Наталья Нечаянная

Господи, сделай меня солдатом




Господи, сделай меня солдатом.

Господи, сделай меня солдатом. Всеподчинённым и подкомандным. Чтобы сказали: «Иди туда-то!», а им не выкрикнешь: «Негуманно!».

Чтоб приказали: «Наталья, лодырь, - бег, отжимания до упаду». Ты же – протестом не режешь глотку, ибо: «Есть ёмкое слово: надо».

Господи, дай мне мое солдатство. Полнобезволие, всеконтрольность. Чтоб показали, куда податься. Чтоб разъяснили, что «К черту – вольность».

Чтобы послушна, как под наркозом. Скажут: «Спи стоя!», ну, значит, стоя. Скажут: «Сдавай-ка на экспорт кожу!», и не возникнет вопроса: «Стоит?..»

Чтоб каждый день, как устав, - не ново. Чтобы путь топтан, знаком, заказан. Чтобы сказали: «Забудь такого». И забываешь – приказ приказом.

Чтоб все по графикам, цифрам, датам: время чихнуть, рассмеяться, охнуть.
Господи, сделай меня солдатом. Господи, дай мне команду сдохнуть.

Хоронила

Хоронила первого – воздух рычал и выл. столько плакала – леденела в глазах вода. говорила себе: «не ходи к берегам Невы, не бросайся к подъезжающим поездам». Почернела вся – превратилась в золу и смоль, в опустевший храм, в переплавленный старый крест. Сколько горя взяла, сколько ужаса, милый мой. Кто же будет теперь хранить тебя и беречь?
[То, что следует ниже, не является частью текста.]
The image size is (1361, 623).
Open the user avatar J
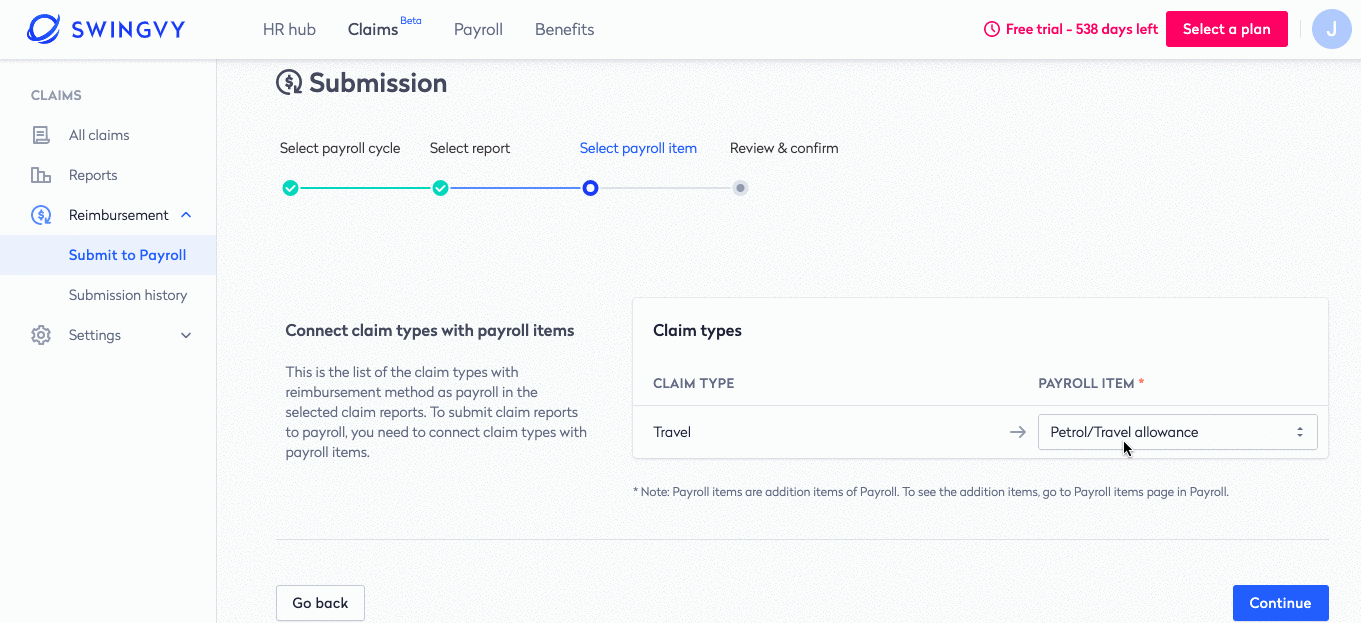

А второго везла – не могла ни рыдать, ни жить: говорила беззвучно, ходила, не чуя ног. (Так становишься островом в море среди грозы, и твой остров неспешно, но верно идет на дно. Покрывается мраком: съедает любимый дом, угрожает спасительным стенам, родным вещам. Превращается в точку, молчащую под водой. Онемевшую, словно пустая твоя душа).

Вот такое сиротство – наследственное клеймо. Родилась всем чужая: подкидыш, дурная кровь. Никогда не услышишь: «родная, пойдем домой», потому что таким не положены дом и кров. Им шататься ничьими, не ведать добра и сна. Ни кола ни двора: бесприютные, словно тень.

Если нужно, господь, чтоб я вечно была одна, то забрал бы меня и не тронул моих детей.

Я не в силах сражаться: победу взяла беда. Вместо воздуха горе: ни выдохнуть, ни вдохнуть. Прижимаю рисунки их («горки» и «поезда», «мама, папа и я отправляются в добрый путь», «космолет покоряет большой внеземной маршрут»), прижимаю и вою, как сбитая пулей дичь.

Отче наш, ничего не желаю и не прошу.
Не даруй мне, пожалуйста, третьего.
Пощади.

ИНСТРУКЦИЯ СЕБЕ

Не делай злого, не делай доброго, ходи по топтаному пути, носи в кармане, в мешке под ребрами складную бездну, дыру в груди: ищи работу, сдавай экзамены, тяни кредиты, вари борщи, про все богатства свои и залежи - будь осмотрительней - умолчи.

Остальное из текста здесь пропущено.